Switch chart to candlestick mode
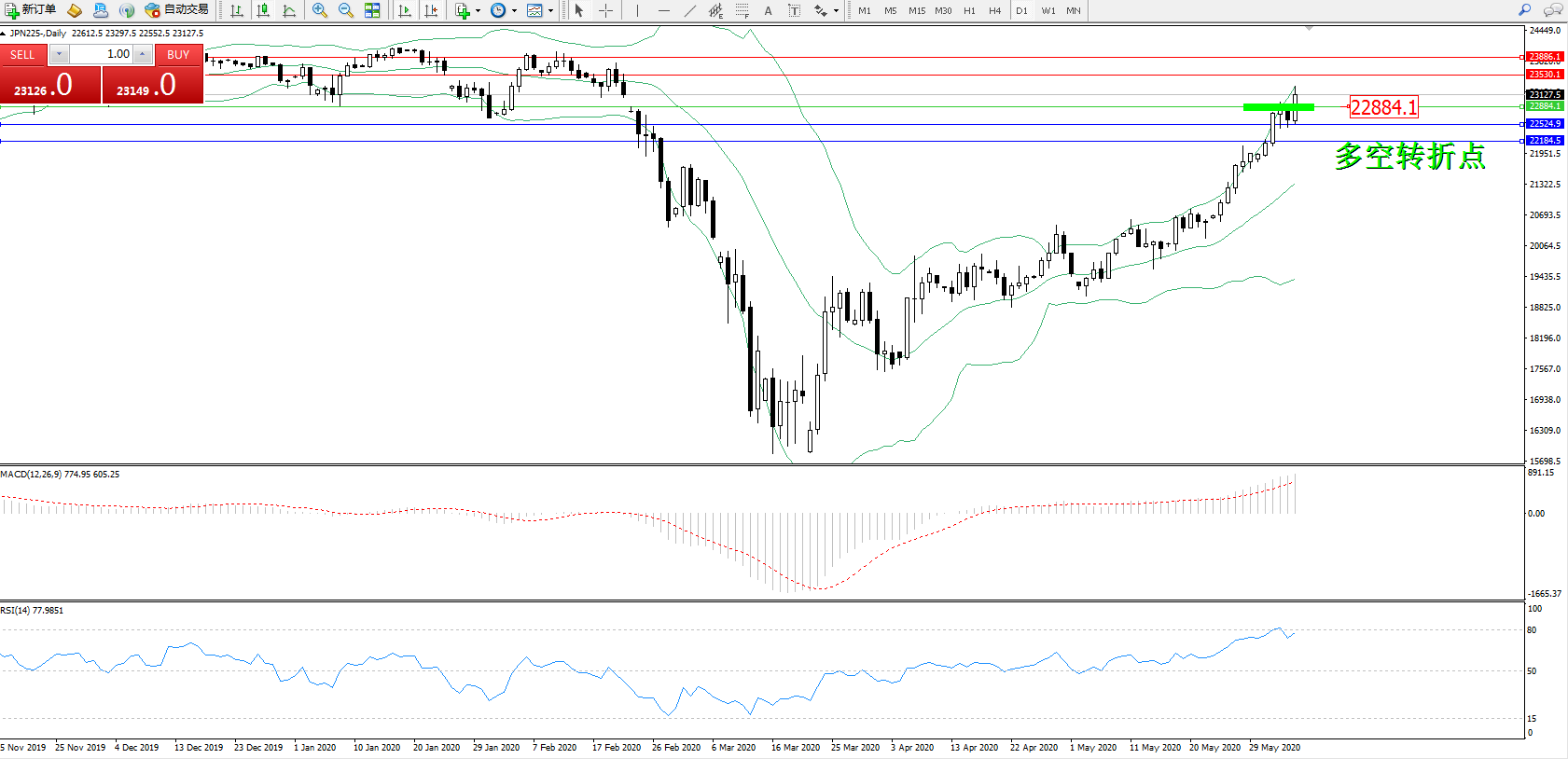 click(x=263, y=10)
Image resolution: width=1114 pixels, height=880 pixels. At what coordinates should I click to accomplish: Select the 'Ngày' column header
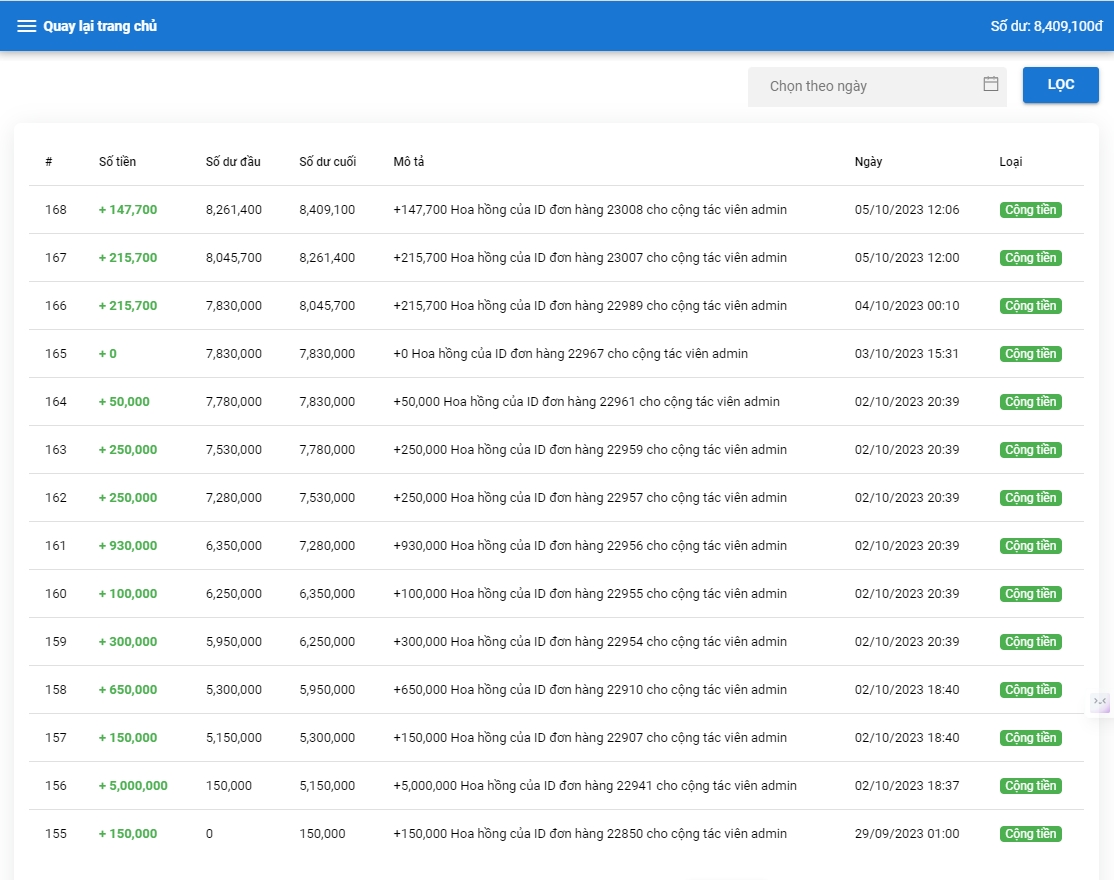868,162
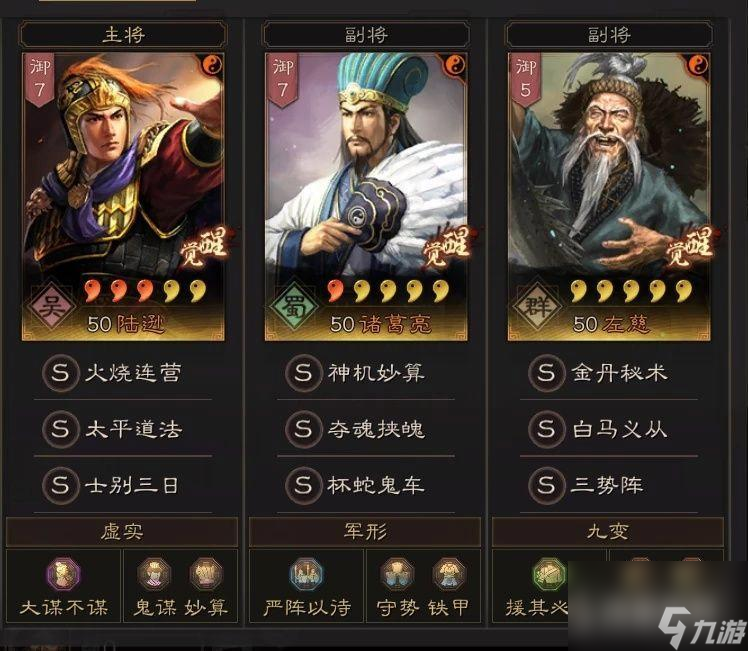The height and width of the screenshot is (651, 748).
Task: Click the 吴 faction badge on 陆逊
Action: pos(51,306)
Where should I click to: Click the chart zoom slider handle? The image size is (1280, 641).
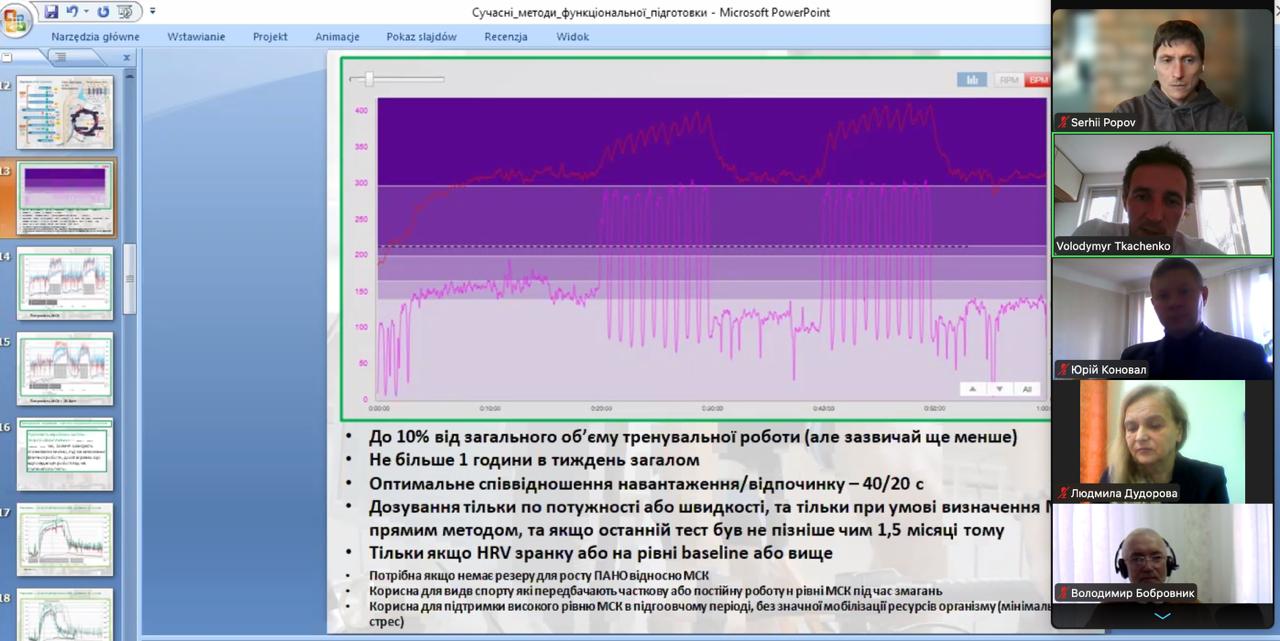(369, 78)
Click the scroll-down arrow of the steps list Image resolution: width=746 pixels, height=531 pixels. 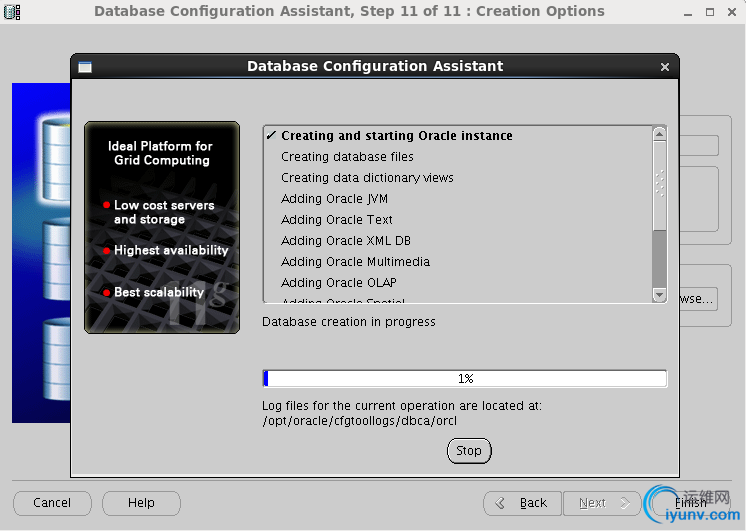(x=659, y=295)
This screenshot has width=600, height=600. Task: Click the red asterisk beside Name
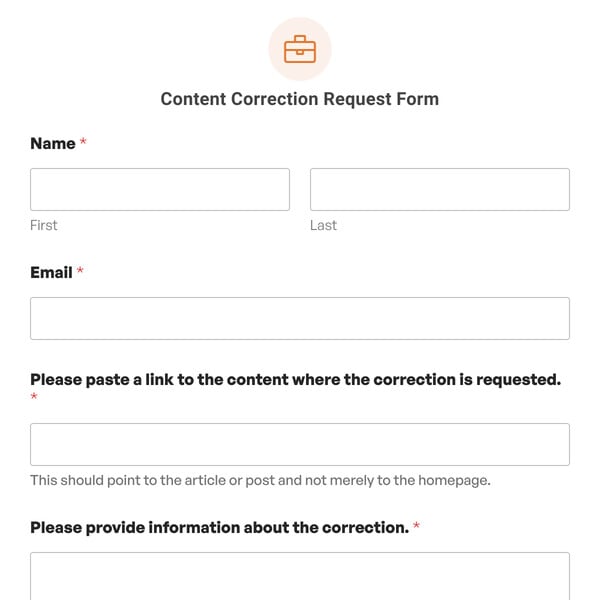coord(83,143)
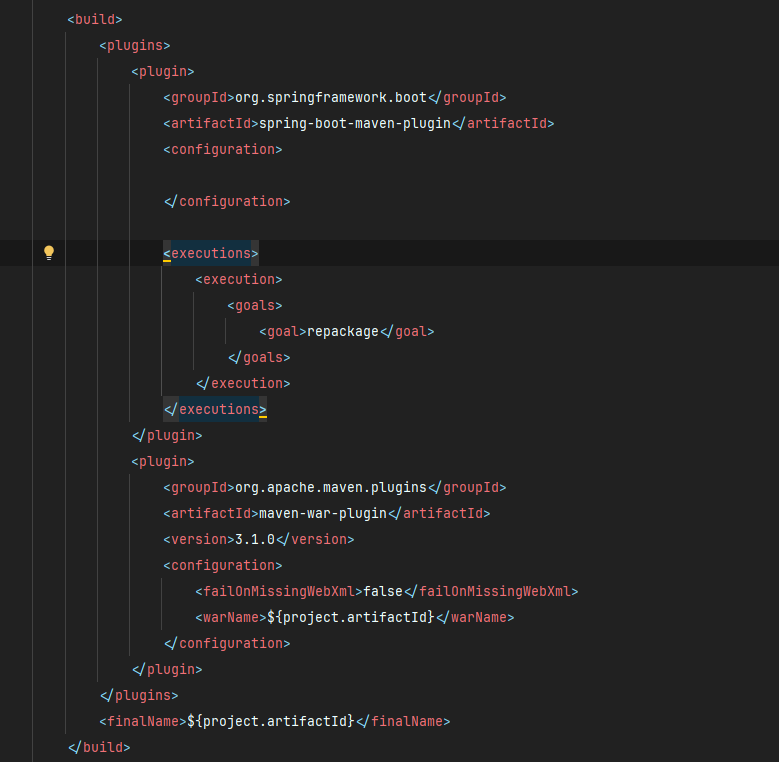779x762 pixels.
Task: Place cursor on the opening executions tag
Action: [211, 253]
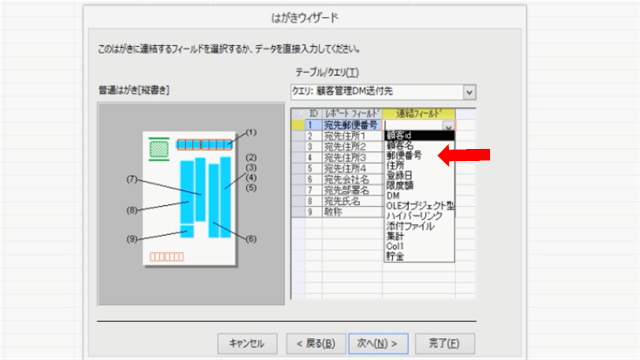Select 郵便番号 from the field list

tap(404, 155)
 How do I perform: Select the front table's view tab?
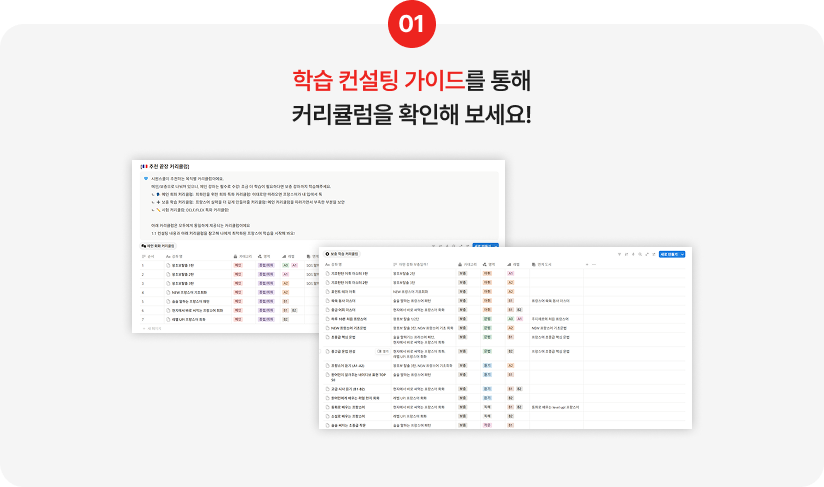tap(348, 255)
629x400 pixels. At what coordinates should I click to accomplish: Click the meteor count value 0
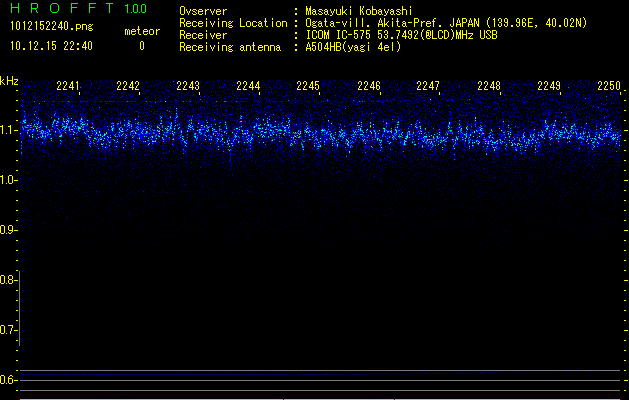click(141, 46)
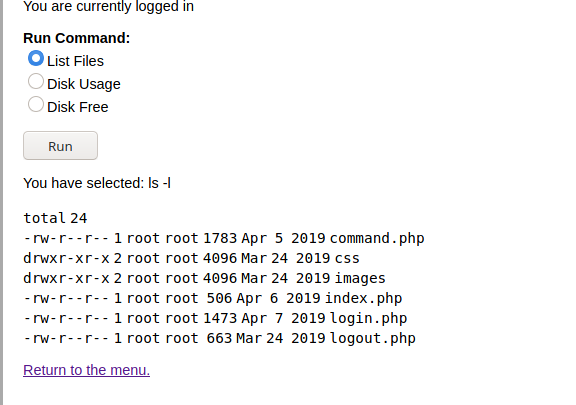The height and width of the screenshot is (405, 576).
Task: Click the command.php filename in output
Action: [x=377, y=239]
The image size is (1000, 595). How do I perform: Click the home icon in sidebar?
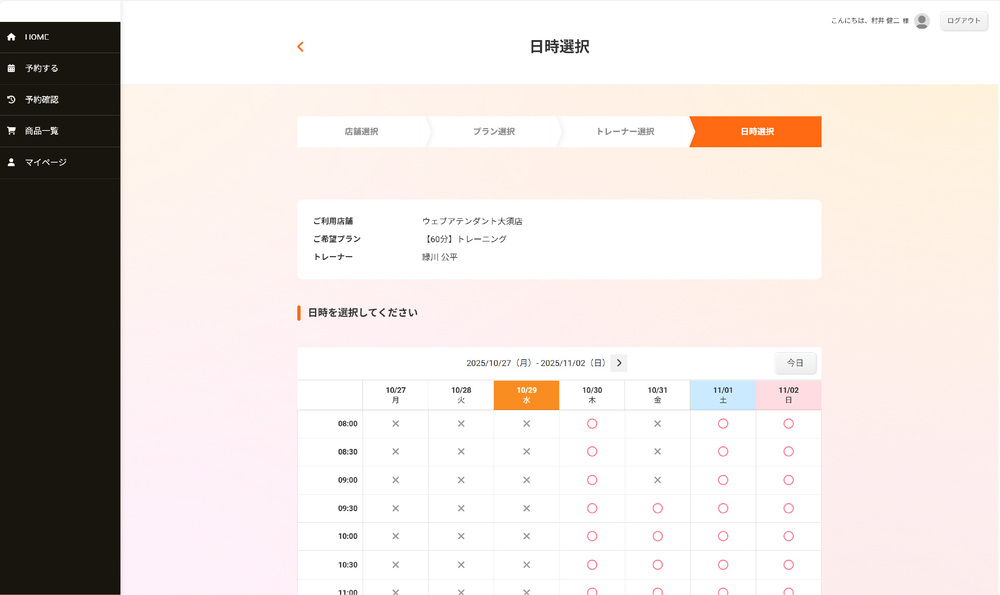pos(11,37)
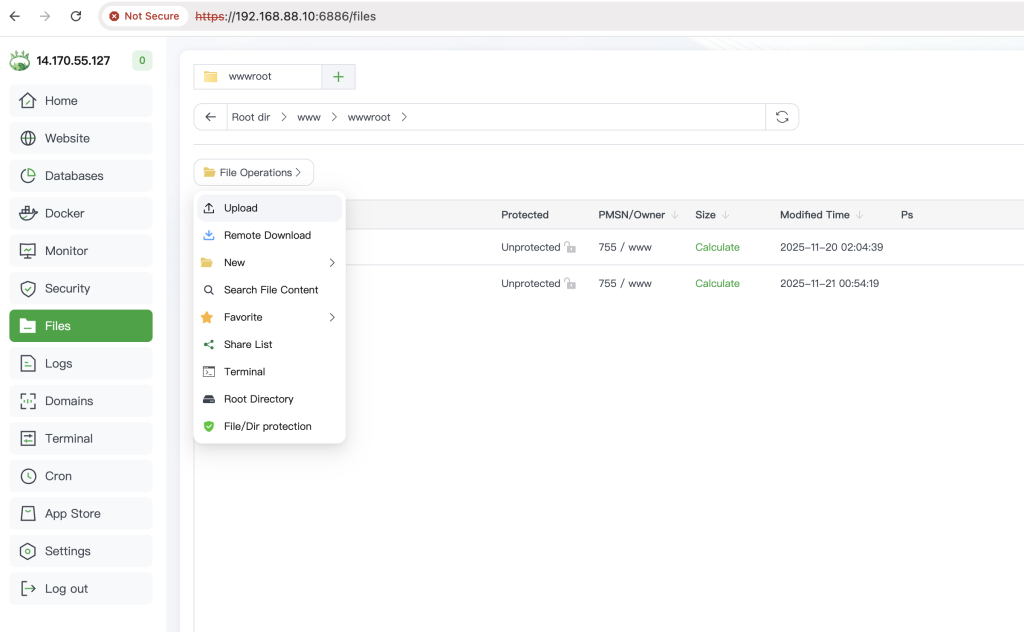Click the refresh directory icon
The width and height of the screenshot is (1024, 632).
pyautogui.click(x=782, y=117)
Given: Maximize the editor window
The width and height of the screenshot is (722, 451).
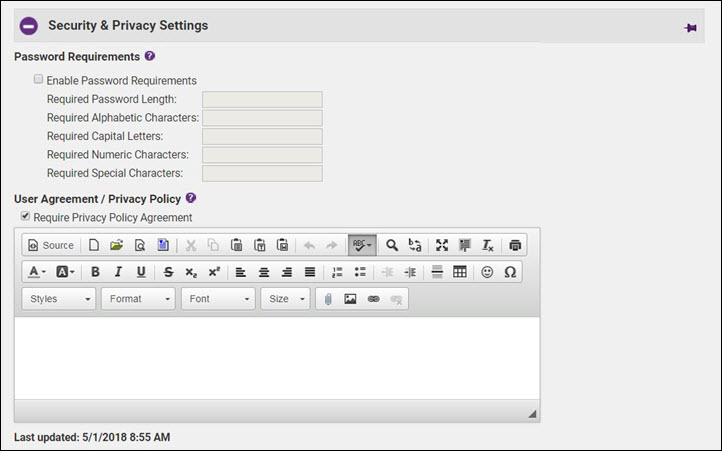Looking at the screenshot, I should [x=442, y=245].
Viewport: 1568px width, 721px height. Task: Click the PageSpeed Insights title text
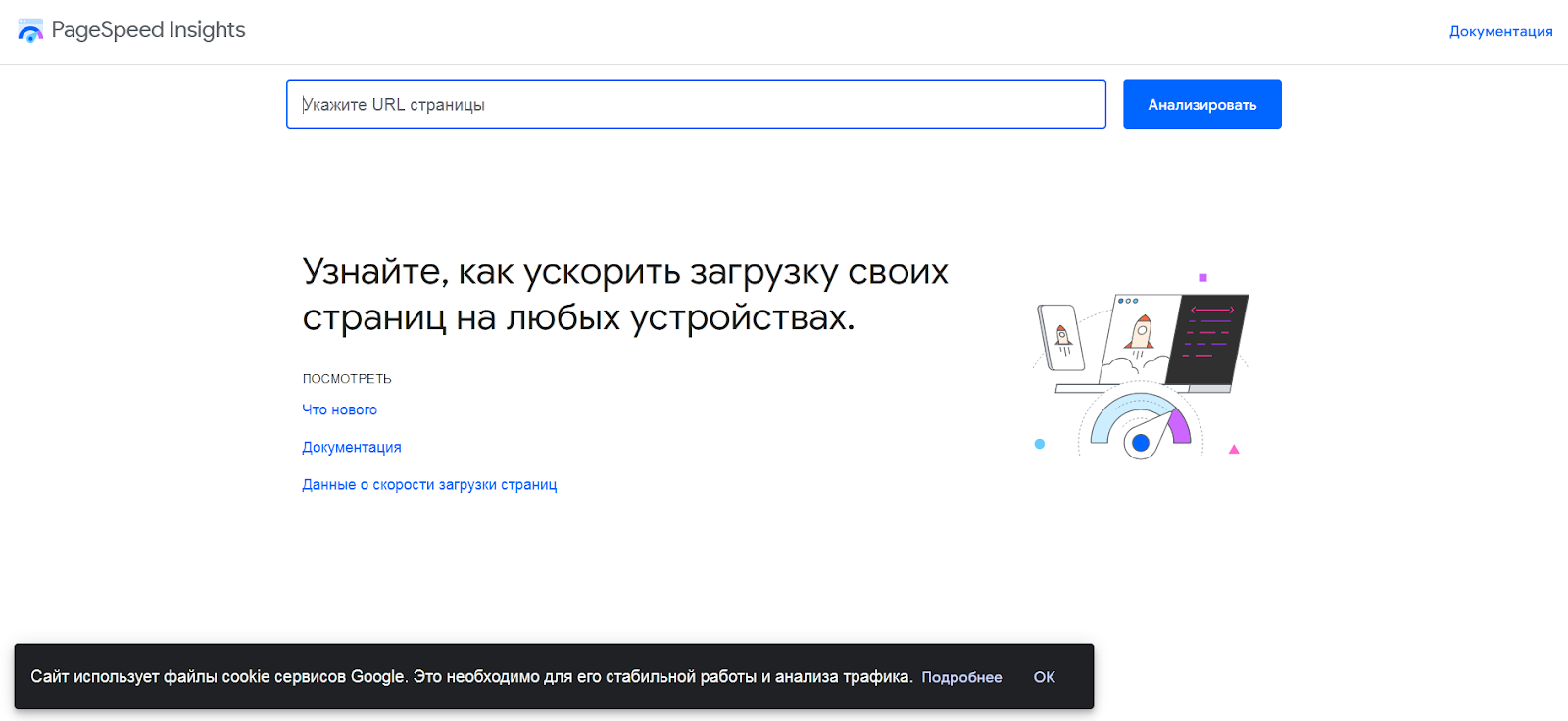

BRIEF = The output must start at the line holding "The width and height of the screenshot is (722, 451).", end at the last line of the listing above, and show each line exactly; please omit all pictures.

FINAL ANSWER =
The width and height of the screenshot is (722, 451).
Looking at the screenshot, I should [x=442, y=245].
Viewport: 1568px width, 721px height. Task: Click the PageSpeed Insights title text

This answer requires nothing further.